Once in awhile, usually when I’m drunk, (not this time!) I feel like opening up to people. Let them know about what probably makes me tick, or in the very least be such a difficult shit. Well, for anyone that reads whatever it is I’m always babbling on about, tonight is your night.
First off. Why am I always so difficult? Well, really, I’m not. I love to pretend I’m far more difficult than I probably am, though, beyond a shadow of a doubt, I can be very difficult. I started to be an ass a quite a young age, out of necessity, really.
See, I grew up fat. Not just a bit of a chubs, but a big ol’ pile of fat kid, complete with only sweatpants and shoes that could slip on, because I was too fat to tie my own fucking shoes. Needless to say, growing up in such a fashion can condition you to be defensive, and be able to defend yourself instead of running away crying, (I did plenty of that as well, trust me.) But for the most part, I became very good at picking out others’ weaknesses. I was pretty sharp when I was young, so it was always easy to pick up on other kids’ stupidity. I can still do it to this day, and choose to out of pure entertainment now.
Relationships? Sure, I can fuck those up like nobodies business!
I’ve had a few long-term relationships, with a lot of short-lived disasters in-between. This one is a two-parter. One part being very simple, growing up an only child in a household with two parents that were at each others throats on a daily basis. I’ve never made any qualm about how this has, in the long run, affected my ability to give of myself completely to a significant other. So, that’s the easy one.

• [Written tasks]:
[A] State whether each statement agrees with the essay on being difficult, answering yes or no and quoting the deciding words: (i) The writer is drunk while writing this piece. (ii) The writer grew up as an only child. (iii) The writer never ran away crying as a child.
[B] Write the next passage of the essay on being difficult, beginning after its final sentence.
The listing has nothing to do with the essay on being difficult.

[Word and element location listing]
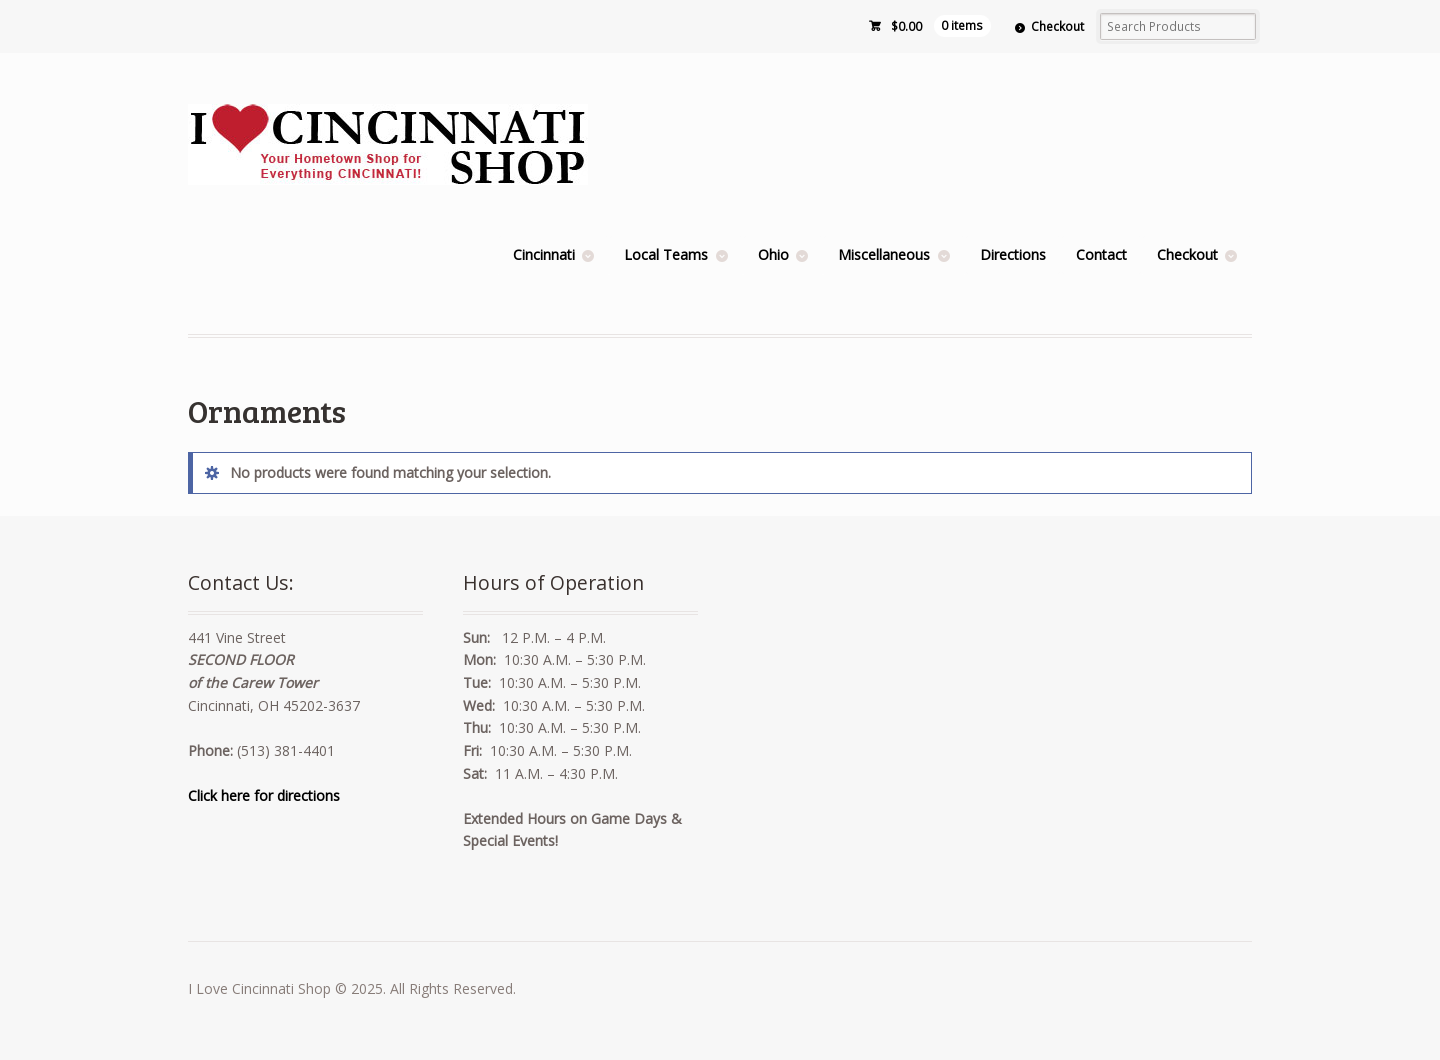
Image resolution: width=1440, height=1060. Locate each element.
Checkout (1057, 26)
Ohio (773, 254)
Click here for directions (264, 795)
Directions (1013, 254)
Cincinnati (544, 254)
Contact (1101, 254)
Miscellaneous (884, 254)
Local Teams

• [Responses to the exercise]:
[A]
(i) No: "usually when I’m drunk, (not this time!)"
(ii) Yes: "growing up an only child in a household with two parents that were at each others throats on a daily basis"
(iii) No: "(I did plenty of that as well, trust me.)"

[B]
The second part, well, that’s where things get a bit screwy. Some of you know of this part already, and to those that do, hats off, you made my short-list of people I can trust. To those that don’t, here goes nothing.
When I was about six years old, I was sexually abused and assaulted by my sitter at the time and her siblings. I will spare everyone the details, because really, no one needs to know that level of it, but let’s just say that it was very unpleasant, to say the least. It was nothing that a child of that age needed to experience, or should ever have to experience. And I am sure of it, to this day, that it plays a huge role, either subconsciously or on the surface, on my inability to have a stable relationship.
Additionally, I am not going to put all the blame on either of the above. We all make our own decisions and how to deal with individual situations, but nonetheless, I am sure that there are still issues pertaining to both of them that I will be working through forever, for better or worse.
Which all brings me to why I obsess over music.
I found a very happy form of escapism in music at a very young age. Be it from the radio, or digging through my parents records buried away in our basement. From the Beatles to the Stones to the Kinks, to a slew of random 45’s and classic country records, I took it all in.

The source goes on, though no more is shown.